Historical Climate Change, Weighing Galaxies, Great Lakes Water Rights. April 27, 2018, Part 1
It’s not uncommon these days to hear scientists and journalists say that our planet is experiencing record-setting temperatures due to climate change. But they’re talking about a small part of Earth’s history—human history. The story of the earth’s climate contains much more than what human beings have recorded. In their new book, Weather: An Illustrated History, longtime climate reporter Andrew Revkin and co-author Lisa Mechaley track the incredible range of climate history. They condense that history—from the formation of Earth’s early atmosphere to the invention of temperature, the tracking of tornados and the discovery of greenhouse gases—into a digestible timeline of 100 weather-related events.
Science Friday is partnering with citizen science platform Zooniverse to help a team of astrophysicists identify galaxies showing an astronomical phenomenon known as gravitational lensing.
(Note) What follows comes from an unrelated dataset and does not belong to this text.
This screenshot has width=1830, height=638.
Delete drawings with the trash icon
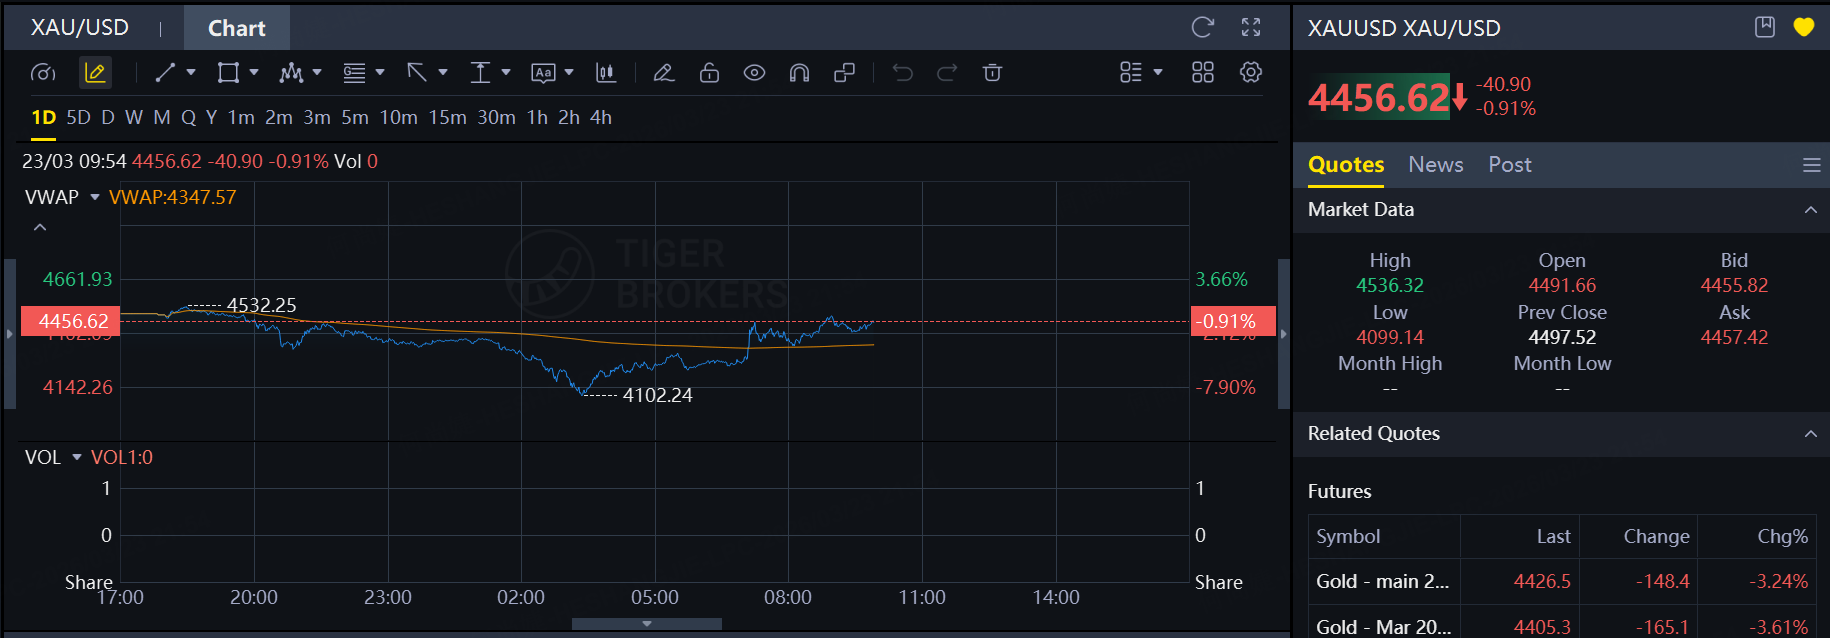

Gravitational lensing occurs when the light coming from a galaxy, quasar, or other bright object is bent and distorted by a massive object in front of it, giving the light the appearance of passing through a “lens,” like how an image appears through a magnifying glass. These lenses are rare, but incredibly neat. So, a gravitational lens essentially allows us to weigh a galaxy. Pretty cool, right? But, we need your help to find more lenses! With the aid of the citizen science website Zooniverse, everyone can take part in this real, cutting-edge area of research. You can help contribute to making a real discovery!
Plus, on this week's State of Science, Foxconn's Lake Michigan bid raises questions about interpreting a young law—when water is public and when it isn't.